MA CON I BOND RISCHIO DAVVERO?
Tutti i casi che ti abbiamo citato coinvolgono, per ora, solo azionisti e detentori di obbligazioni subordinate (le più rischiose): ma attento, questo non deve farti pensare che per i bond ordinari e per i depositi (questi ultimi oltre i 100.000 euro) il bail-in sia solo teorico. Lo dimostra quello che è successo in Austria, dove anche gli obbligazionisti “ordinari” hanno già subìto gli effetti del bail-in.
DALL’AUSTRIA IL PRIMO BAIL-IN UFFICIALE
Lo scorso aprile la “Consob” austriaca ha avviato il primo bail-in ufficiale su Heta Asset Resolution AG. Per coprire un buco di bilancio da 8 miliardi, i bond subordinati di questa banca sono stati azzerati e anche i possessori delle obbligazioni ordinarie si sono visti tagliare del 53,98% il valore dei loro titoli.
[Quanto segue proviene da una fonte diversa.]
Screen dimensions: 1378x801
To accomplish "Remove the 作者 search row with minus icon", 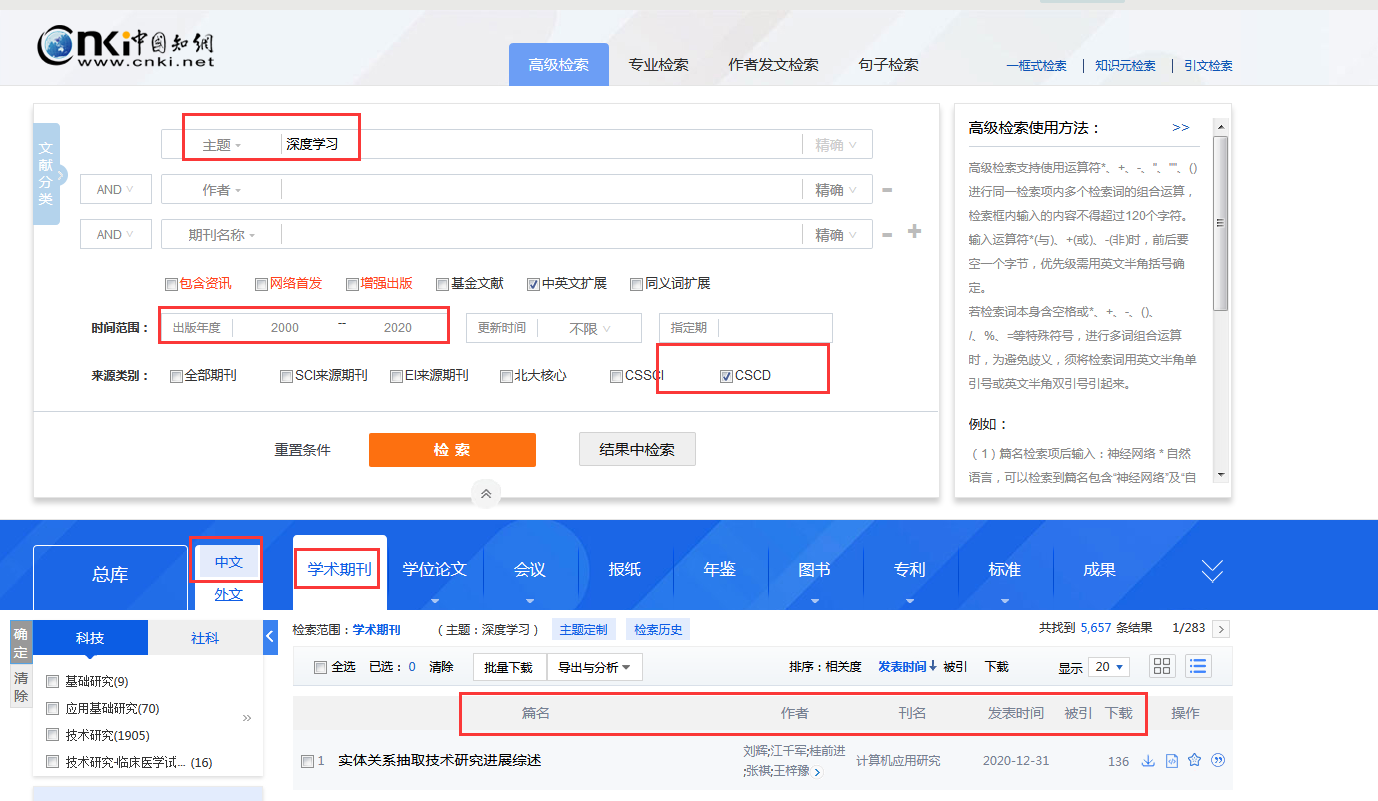I will (x=887, y=189).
Non solo: sono stati anche cancellati gli interessi dal 1° marzo 2015 (data in cui erano stati sospesi i pagamenti) e i rimborsi di tutte le obbligazioni “falcidiate” sono stati rinviati al 31 dicembre 2023.
Perché, oltre a subire un taglio del valore dei loro bond, gli obbligazionisti devono anche aspettare oltre 7 anni per riavere quel che è rimasto? Perché questo caso dimostra che l’applicazione del bail-in, passando dalla teoria alla pratica, è ancora più complicato del previsto: nel caso di questa banca, per esempio, il rinvio è dovuto a una serie di cause legali che non termineranno prima di alcuni anni.
BAIL-IN: VECCHI PRODOTTI, NUOVI RISCHI
Dal 1° gennaio 2016, con la direttiva europea BRRD (Bank Recovery and Resolution Directive), investire in prodotti di una banca (azioni, obbligazioni, depositi…) significa rischiare di più rispetto al passato: se prima, in caso di difficoltà, lo Stato ci metteva una pezza, ora sono investitori e clienti a dover pagare di tasca propria. Per gli azionisti la situazione non è, in fondo, molto diversa dal passato – come proprietari di una “fetta” della banca sopportavano già in passato il rischio-fallimento – ma per obbligazionisti e correntisti è una svolta epocale. E i casi di cronaca degli ultimi mesi dimostrano che è un rischio più che concreto.